Work to complete:
**1)** In the forum exchange on self-studying physics, what does the first comment call the best way to learn?
**2)** Copy the forum exchange on self-studying physics between "I have no idea" and "useful for you.", inclusive, swapping "fluid mechanics" for "optics".
-------- Source extract --------
I have no idea why these sorts of posts are popular. Past college you're not going to learn physics by trying to self-study an entire university course. The best way to learn is just to pick a small part of physics you'd like to learn (preferably related to your job), i.e. how GPS work or some fluid mechanics etc... Then learn the physics you need for that. Knowledge accumulation can't be organized in a straight line, it happens non-linearly and generally builds upon small wins that are useful for you.


Replies

linehedonisttoday at 1:59 AM

I think this is unnecessarily pessimistic. I think there's actually a surprisingly large number of people who are interested in and have the discipline to study something on their own, and there's value in pursuing a whole course of study from beginning to end. Doing things piecemeal and incrementally has value too (especially in software development), but can obscure the whole shape of a discipline.
-------- Provided records --------
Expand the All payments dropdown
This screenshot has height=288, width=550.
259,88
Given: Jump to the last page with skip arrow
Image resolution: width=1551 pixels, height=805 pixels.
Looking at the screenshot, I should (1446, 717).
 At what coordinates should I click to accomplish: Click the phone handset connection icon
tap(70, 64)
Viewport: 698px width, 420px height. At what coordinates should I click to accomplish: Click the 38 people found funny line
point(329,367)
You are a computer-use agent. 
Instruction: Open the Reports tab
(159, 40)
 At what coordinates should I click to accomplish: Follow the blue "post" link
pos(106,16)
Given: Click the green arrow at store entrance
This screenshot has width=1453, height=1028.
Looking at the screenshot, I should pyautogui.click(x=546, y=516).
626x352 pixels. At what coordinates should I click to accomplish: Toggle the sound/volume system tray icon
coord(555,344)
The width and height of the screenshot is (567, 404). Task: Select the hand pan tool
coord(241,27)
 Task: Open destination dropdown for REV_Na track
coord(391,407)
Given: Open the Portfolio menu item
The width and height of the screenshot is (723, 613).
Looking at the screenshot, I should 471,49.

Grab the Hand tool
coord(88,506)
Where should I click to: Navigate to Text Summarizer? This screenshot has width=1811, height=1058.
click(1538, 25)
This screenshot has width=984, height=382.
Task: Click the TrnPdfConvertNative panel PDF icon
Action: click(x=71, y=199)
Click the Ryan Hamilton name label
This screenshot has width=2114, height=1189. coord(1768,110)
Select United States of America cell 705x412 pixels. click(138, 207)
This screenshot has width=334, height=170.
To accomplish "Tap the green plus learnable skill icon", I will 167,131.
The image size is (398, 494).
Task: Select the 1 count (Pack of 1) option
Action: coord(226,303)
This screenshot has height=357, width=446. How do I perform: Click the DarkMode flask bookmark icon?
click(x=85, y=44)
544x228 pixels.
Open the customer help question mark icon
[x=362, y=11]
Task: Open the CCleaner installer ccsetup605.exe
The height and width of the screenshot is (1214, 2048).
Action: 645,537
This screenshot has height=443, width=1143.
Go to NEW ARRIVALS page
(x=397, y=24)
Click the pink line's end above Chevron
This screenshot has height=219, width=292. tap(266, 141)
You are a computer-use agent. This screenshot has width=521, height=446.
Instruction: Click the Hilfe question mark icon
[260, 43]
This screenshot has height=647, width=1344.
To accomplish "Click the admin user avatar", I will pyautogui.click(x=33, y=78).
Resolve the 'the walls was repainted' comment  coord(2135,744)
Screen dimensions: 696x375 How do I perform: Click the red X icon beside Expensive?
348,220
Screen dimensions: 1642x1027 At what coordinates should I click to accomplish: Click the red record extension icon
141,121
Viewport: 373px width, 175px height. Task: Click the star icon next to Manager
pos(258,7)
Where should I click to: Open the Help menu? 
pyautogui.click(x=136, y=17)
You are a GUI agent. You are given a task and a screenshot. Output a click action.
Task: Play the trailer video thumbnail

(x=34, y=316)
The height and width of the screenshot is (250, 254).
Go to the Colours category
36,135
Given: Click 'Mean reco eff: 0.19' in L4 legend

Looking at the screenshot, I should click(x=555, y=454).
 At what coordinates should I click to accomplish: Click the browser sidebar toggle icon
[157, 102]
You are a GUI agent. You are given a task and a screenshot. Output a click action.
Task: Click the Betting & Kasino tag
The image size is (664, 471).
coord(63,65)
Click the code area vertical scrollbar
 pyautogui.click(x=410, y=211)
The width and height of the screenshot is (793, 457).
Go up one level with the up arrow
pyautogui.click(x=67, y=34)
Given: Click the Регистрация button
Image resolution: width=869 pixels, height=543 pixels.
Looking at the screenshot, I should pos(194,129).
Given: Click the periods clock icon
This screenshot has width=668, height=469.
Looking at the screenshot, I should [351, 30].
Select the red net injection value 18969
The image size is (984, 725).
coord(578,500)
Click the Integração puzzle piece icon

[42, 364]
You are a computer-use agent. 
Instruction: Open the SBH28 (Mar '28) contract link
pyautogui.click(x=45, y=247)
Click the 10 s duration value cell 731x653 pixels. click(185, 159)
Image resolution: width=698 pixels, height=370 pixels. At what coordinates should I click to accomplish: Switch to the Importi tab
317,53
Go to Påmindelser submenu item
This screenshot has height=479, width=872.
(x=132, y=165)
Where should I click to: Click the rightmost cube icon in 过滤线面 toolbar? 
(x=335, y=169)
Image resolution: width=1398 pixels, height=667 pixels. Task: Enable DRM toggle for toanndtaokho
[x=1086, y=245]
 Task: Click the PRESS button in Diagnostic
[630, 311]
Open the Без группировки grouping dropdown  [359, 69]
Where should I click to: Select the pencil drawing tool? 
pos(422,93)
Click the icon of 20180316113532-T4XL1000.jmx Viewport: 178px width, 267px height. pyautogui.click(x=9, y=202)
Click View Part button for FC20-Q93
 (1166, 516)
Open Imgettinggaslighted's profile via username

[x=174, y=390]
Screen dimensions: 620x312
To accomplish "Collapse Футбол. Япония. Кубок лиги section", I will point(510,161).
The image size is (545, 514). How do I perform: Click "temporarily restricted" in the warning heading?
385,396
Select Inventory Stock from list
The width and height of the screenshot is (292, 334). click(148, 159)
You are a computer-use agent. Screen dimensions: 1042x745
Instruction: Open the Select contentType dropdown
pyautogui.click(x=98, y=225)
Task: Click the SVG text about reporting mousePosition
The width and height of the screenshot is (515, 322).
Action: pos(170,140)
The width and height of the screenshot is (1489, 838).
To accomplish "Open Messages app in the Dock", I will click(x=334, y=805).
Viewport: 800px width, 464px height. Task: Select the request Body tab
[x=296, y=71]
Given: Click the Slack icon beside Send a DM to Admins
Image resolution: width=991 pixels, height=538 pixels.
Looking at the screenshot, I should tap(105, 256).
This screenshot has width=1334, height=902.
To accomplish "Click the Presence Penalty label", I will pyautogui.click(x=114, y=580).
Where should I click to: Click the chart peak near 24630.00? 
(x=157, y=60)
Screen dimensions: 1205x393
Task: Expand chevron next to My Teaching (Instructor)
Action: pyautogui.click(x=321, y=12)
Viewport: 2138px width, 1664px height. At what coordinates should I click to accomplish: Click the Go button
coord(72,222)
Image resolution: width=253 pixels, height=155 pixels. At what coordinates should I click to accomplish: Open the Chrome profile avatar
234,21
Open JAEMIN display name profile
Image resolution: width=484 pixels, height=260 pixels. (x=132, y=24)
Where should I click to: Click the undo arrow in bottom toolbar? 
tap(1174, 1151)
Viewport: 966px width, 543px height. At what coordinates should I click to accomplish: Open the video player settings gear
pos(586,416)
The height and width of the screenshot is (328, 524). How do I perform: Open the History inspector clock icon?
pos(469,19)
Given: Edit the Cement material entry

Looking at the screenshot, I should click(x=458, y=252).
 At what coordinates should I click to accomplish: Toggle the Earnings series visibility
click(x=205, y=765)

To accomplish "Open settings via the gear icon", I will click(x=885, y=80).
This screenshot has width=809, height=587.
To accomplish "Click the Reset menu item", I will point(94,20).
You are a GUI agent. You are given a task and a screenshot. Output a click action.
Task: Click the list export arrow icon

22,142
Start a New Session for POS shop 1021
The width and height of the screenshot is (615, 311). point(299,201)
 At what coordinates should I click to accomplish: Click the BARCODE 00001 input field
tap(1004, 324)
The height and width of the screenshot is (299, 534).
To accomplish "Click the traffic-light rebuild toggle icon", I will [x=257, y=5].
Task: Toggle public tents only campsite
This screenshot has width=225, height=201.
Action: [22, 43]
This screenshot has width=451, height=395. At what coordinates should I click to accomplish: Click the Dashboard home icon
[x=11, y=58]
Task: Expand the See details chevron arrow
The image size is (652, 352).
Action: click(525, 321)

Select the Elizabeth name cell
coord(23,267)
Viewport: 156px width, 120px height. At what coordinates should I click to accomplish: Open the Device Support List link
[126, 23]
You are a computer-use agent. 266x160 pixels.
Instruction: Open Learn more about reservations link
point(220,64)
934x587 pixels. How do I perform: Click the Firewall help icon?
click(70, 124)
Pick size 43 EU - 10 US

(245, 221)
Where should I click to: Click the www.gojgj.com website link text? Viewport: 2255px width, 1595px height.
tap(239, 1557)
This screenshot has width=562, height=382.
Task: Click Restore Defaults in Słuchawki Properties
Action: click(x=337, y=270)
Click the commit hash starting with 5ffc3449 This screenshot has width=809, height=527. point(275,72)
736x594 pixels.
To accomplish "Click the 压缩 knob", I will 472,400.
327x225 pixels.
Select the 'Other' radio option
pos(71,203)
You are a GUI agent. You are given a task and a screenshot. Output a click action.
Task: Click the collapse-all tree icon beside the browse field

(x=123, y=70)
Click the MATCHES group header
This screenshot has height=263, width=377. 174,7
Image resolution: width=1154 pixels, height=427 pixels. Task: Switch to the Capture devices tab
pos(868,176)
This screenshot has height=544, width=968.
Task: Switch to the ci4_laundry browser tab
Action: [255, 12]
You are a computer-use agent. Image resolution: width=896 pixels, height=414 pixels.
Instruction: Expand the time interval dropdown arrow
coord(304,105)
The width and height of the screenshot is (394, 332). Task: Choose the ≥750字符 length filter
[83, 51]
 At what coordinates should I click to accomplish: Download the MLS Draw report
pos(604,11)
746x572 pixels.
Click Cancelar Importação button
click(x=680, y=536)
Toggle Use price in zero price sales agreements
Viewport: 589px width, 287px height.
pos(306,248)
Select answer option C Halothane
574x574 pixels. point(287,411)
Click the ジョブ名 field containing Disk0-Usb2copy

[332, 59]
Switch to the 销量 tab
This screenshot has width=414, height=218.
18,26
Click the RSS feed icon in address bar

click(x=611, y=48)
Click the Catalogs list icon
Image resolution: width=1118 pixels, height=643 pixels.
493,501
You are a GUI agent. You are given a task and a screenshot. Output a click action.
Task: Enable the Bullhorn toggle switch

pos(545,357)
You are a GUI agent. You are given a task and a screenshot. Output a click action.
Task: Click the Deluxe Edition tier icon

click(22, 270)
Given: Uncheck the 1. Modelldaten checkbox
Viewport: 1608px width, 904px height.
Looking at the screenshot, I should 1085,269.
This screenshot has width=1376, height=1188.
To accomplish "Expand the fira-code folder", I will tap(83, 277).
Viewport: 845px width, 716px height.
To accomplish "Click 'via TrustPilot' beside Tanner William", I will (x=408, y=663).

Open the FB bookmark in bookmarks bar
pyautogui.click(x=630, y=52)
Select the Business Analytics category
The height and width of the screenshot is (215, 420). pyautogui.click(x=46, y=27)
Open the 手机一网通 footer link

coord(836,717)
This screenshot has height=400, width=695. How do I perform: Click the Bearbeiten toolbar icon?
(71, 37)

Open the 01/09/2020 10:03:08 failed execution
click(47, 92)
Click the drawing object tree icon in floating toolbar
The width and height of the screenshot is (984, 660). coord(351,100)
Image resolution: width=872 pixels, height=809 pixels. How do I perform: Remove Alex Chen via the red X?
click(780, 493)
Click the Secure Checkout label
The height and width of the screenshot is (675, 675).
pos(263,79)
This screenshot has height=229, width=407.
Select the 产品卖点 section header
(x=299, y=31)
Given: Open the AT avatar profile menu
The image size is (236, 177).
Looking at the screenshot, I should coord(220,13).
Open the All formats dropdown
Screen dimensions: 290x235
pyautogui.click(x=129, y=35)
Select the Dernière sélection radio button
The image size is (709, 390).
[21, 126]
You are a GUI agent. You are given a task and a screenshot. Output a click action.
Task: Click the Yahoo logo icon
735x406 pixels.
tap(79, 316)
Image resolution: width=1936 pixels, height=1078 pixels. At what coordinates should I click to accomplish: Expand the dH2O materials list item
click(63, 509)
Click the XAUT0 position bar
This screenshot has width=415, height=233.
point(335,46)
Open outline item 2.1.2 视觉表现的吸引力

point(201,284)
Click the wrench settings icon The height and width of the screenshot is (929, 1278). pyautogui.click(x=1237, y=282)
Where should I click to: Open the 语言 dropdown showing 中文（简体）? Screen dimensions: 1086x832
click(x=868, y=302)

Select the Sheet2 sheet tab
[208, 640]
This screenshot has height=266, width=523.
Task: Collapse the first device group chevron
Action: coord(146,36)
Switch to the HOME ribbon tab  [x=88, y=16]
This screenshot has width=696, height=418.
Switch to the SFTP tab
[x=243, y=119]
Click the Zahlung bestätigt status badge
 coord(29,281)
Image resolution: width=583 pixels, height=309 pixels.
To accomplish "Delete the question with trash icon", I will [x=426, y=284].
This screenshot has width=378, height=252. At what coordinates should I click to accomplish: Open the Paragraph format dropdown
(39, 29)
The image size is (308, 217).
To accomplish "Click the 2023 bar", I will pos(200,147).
--------
Exercise solutions:
**1)** Pick a small part of physics you'd like to learn, preferably related to your job, and learn the physics you need for that.

**2)**
I have no idea why these sorts of posts are popular. Past college you're not going to learn physics by trying to self-study an entire university course. The best way to learn is just to pick a small part of physics you'd like to learn (preferably related to your job), i.e. how GPS work or some optics etc... Then learn the physics you need for that. Knowledge accumulation can't be organized in a straight line, it happens non-linearly and generally builds upon small wins that are useful for you.